Latest Cell Phone-Cancer News: Your Eyes Are Safe
from the today-you're-fine dept
The debate about the cancer-causing effects of cell phones has been rumbling on for years and years, with contradicting studies coming out every so often. The real answer to the question of whether phones give people cancer, at this point, seems to be “nobody really knows yet”, so any news one way or the other should be taken with a grain of salt (or two). In any case, the latest study to emerge says mobile phones don’t cause eye cancer. Of course, this research contradicts the conclusion of an earlier, smaller study conducted by the same German researchers. So even though they’re calling phones safe — for your eyes, anyway — the contradiction seems par for the course.
Filed Under: cancer, eyes, mobile phones
Comments on “Latest Cell Phone-Cancer News: Your Eyes Are Safe”
Nobody knows?
‘seems to be “nobody really knows yet”‘
I’d have to disagree. All of the large, longitudinal studies that should be able to show some causation have not done so. Earlier studies, especially ones conducted on animals subjected to high doses of sometimes different EMF exposure, have not predicted effects born out with studies involving lots of people and lots of information.
I am not sanguine that there is zero risk to one’s health from constant use of cellular phones, but I also don’t believe the jury is still out. The pattern is clear, and more studies continue to be performed.
The real question is whether when looking at people who have used cell phones extensively for, say, 20 years, a point that soon will be easy to find, will there be a causative, significant pattern that emerges? The studies so far would indicate no, but some problems only show up along very long time frames.
I also disagree that contradictory studies keep coming out. Smaller studies and one’s that don’t pass methodological muster have shown some correlation after slicing and dicing data. Very large studies with good methodology are not showing effects.
Separately, studies examining electrosensitivity have been repeated and performed in better and better manners without finding any connection between those who self-identify as electrosensitive and their ability to sense the existence or non-existence of signals of the type that, outside the lab, they claim to be able to tell whether are present or not.
Re: Nobody knows?
As time passes, it appears that electrosensitivity is becoming similar to ESP – a lot of people claim to have it, but laboratory testing merely shows results that correlate to random chance. Similarly, over time we can probably expect the ‘damage’ caused by mobile phones to fall into the same category. After all, it’s not as if the human race hasn’t been subjected to millions of years exposure to EMF from the sun. Or maybe they’ll find that the Aurora Borealis causes cancer…
Danger of electromagnetism.
Would someone please do a study on how many billions of years of cellphone EMF exposure, that the EMF exposure in a 1 hour MRI session causes?

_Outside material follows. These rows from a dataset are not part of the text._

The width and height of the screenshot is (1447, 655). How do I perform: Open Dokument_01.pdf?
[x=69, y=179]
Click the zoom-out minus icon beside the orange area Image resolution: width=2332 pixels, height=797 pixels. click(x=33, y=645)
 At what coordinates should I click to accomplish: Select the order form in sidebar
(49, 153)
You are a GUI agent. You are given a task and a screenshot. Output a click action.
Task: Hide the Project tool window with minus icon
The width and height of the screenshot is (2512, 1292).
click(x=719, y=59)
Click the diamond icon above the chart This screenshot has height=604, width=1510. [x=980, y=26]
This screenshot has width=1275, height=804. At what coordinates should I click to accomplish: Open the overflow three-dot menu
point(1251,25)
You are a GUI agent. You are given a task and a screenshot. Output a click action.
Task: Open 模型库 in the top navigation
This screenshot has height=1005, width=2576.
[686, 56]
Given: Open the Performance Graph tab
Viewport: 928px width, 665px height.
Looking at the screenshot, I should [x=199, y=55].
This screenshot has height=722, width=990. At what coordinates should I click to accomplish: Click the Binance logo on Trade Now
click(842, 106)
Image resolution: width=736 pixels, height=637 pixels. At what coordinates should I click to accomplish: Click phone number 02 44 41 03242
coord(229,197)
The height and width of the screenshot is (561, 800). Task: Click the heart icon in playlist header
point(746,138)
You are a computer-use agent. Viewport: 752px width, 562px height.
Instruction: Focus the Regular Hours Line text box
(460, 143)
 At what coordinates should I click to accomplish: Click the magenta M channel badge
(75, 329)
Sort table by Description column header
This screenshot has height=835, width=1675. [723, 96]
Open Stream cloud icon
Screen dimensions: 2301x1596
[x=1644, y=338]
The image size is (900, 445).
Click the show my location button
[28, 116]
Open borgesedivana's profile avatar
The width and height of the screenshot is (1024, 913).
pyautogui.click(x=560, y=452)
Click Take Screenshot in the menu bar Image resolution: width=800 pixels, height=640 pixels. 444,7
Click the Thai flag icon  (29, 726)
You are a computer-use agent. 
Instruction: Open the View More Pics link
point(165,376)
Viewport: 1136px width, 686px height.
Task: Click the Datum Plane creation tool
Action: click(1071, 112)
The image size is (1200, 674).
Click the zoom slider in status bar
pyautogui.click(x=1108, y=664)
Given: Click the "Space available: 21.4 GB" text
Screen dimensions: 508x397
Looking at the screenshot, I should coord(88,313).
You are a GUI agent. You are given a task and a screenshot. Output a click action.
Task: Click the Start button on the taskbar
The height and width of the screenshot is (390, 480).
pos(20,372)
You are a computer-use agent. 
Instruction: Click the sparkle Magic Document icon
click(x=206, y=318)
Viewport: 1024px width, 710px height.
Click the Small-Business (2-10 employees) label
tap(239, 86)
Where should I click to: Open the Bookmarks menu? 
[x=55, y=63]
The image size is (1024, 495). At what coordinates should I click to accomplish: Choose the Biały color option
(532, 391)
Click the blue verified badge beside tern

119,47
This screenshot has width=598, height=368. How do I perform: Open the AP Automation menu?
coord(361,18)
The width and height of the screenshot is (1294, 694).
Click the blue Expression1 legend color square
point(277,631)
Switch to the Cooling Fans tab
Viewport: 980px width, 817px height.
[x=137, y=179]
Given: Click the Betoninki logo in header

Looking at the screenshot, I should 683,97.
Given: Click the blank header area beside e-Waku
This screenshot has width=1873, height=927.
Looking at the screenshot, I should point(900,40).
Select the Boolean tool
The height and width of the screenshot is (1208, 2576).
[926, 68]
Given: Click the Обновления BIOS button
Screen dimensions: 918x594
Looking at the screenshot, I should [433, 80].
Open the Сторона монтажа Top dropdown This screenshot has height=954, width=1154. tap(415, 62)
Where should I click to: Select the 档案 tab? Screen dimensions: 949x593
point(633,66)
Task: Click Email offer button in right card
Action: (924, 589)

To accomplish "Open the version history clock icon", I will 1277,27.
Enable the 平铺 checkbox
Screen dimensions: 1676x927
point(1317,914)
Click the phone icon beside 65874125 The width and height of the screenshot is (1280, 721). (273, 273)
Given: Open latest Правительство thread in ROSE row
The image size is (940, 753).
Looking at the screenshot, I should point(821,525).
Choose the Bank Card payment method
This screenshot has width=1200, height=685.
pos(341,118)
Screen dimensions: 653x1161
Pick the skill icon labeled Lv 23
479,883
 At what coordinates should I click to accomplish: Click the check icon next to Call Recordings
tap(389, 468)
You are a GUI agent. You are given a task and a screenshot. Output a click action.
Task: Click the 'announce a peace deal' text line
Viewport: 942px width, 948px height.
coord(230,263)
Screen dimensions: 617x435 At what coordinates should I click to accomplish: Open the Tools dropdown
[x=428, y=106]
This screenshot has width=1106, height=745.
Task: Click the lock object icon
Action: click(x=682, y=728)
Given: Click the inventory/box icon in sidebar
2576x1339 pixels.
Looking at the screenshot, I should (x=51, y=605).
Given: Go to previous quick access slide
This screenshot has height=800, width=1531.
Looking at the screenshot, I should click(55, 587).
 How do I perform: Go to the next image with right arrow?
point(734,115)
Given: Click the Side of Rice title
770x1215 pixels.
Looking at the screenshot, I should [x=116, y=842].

These tinfoil hat freaks also don’t know the earth’s magnetic field exerts 100s of times more EMF on the human body by just spinning around once in it’s presence.
This cellphone fear is an asked “probe” that I use to cull the idiots from those I want to listen to in a crowd.
Kinda like asking people to sign a petition to ban Dihydrogen Monoxide.
But as far as I am concerned, cellphones are for people who like electronic leashes! You can just call me at home, thank you very much. 😀
Background Noise
What do the following have in common:
Answer: they’ve all been researched in study after study, going back decades. Every now and then someone seems to come up with a positive result, but nobody else is able to replicate it. And so it goes.
In other words, what you’re seeing in this continuous trickle of positives is just background noise: with so many studies done, naturally one or two will appear to come up with a result. But as time goes on, the increasingly clear inability to come up with a consistent result should itself be taken as evidence that there is nothing to any of these ideas.
Cellphone cancer.
Cell phones don’t cause eye cancer.
This just in… binoculars don’t cause ear cancer.
Re: Cellphone cancer.
but if you smack the business end of the binoculars while someone is looking through them, they might cause blindness
My understanding is that the evidence shows that there is no significant risk from cell phone exposure. Some researchers are still looking for extremely low-level effects, which are almost certainly too insignificant for anyone to worry about.
Chance of cancer from a cell phone: 1 in a billion
Chance of dying in a motor vehicle accident THIS YEAR: 1:5000
And you still throwing back tequila shots like a sailor, eating all that fat & sugar, smoke cigarettes, don’t wear a condom, and don’t wear your seat belt? … and you’re worried about your frickin’ cell phone??!!
Get a grip, people. Sweat the big stuff, not the minutia!